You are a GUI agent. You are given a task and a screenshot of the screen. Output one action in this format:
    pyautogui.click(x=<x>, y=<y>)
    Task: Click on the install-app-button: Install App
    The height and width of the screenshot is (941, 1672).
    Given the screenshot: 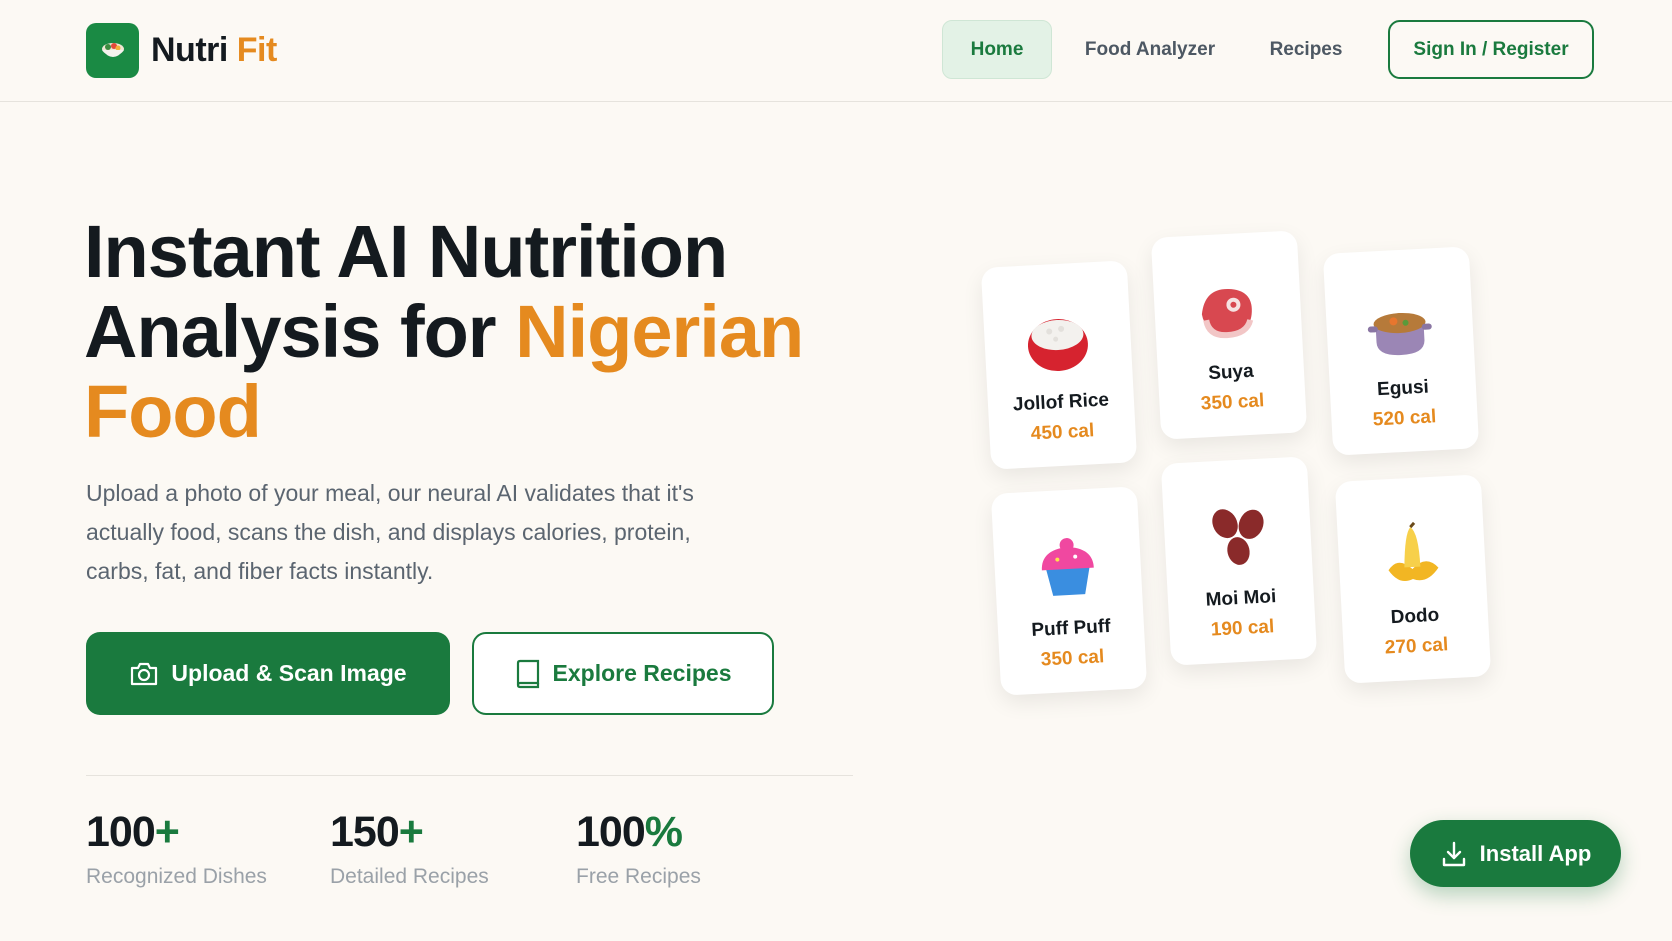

*-*-*

Reproduce the material above word for word, leaving out the picture.

**Exercise result**
You are a GUI agent. You are given a task and a screenshot of the screen. Output one action in this format:
    pyautogui.click(x=<x>, y=<y>)
    Task: Click on the install-app-button: Install App
    The height and width of the screenshot is (941, 1672).
    Given the screenshot: 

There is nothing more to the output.